Under MACRA, qualifying APM participants (QPs) who earn a minimum percentage of their payments through advanced alternative payment models or see a minimum percentage of patients through advanced APMs are exempted from merit-based incentive payment system (MIPS) reporting requirements and can earn a five percent Medicare payment bonus from 2019-2024.

Advanced Alternative Payment Model

Advanced APMs are a subset of APMs that let practices earn more rewards in exchange for taking on risk related to patient outcomes. Under the QPP, clinicians sufficiently participating  in Advanced APMs qualify for an annual 5% Medicare Part B incentive (paid 2019 - 2024), and an exemption from MIPS. Advanced APMs must fulfill these additional requirements:

  • Participants must use certified EHR technology.
  • Payment is based on quality measures comparable to those in the MIPS Quality performance category.
  • APM entities must bear more than a “nominal amount of risk” for payment or other monetary losses, or the APM is a Medical Home Model expanded by the CMS Innovation Center.

What Models are Advanced APMs in 2018?

In Performance Year 2018, the following models are Advanced APMs:

2019: Six Medicaid Advanced APMs

Six Medicaid payment arrangements will qualify as an Advanced Alternative Payment model under QPP’s all-payer option. CMS plans to update the list and release similar lists for Medicare Advantage and other plans later this year.

Below are the six Medicaid payment arrangements named as advanced APMs for 2019: 

1. Massachusetts' accountable care partnership plan, managed care.

2. Ohio's episode-based payments model, fee-for-service and managed care.

3. Tennessee's retrospective episodes of care model, managed care

4. Washington's Community Health Plan of Washington, managed care (Population-based payment model, adult/blind or disabled, option B: Individual community health center risk)

5. Washington's Community Health Plan of Washington, managed care (Population-based payment model, family/SCHIP, stop‐loss option B).

6. Washington's Community Health Plan of Washington, managed care (Population-based payment model, family/SCHIP, stop‐loss option C).

PAC Providers: Strategic Partners to Mitigate Risk Under APMs

APMs can be one-sided (including upside financial risk only) or two-sided (including both upside and downside financial risk). Upside risk models allow providers to share in healthcare savings if their services make care delivery more efficient. Under downside risk models, providers must refund a payer if the actual care costs exceed financial benchmarks. Strategizing partnerships and initiatives with high-performing post-acute care providers can help to mitigate risk.
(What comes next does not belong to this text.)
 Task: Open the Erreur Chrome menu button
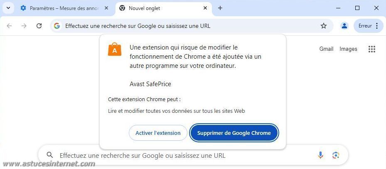368,26
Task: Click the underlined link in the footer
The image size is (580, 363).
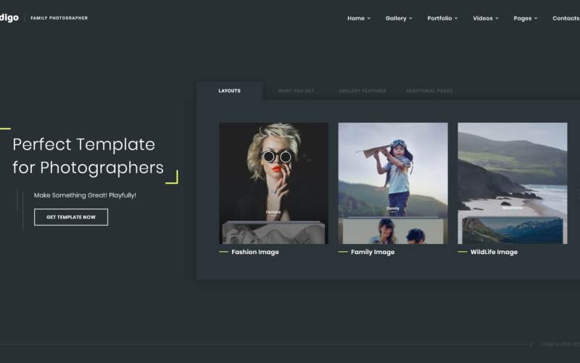Action: (576, 344)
Key areas include: Quality, Improvement Activities, Promoting Interoperability (formerly Advancing Care Information), and Cost.

Synergistic goals between physicians and PAC providers can:

  1. Reduce variations in care.
  1. Reduce the total cost of care.
  1. Integrate clinical delivery models to better manage patient care and care transitions beyond an acute stay.
  1. Manage high-risk patient populations to reduce readmissions and ED visits.
  1. Align quality and financial measures.
  1. Expand chronic care management beyond physician offices.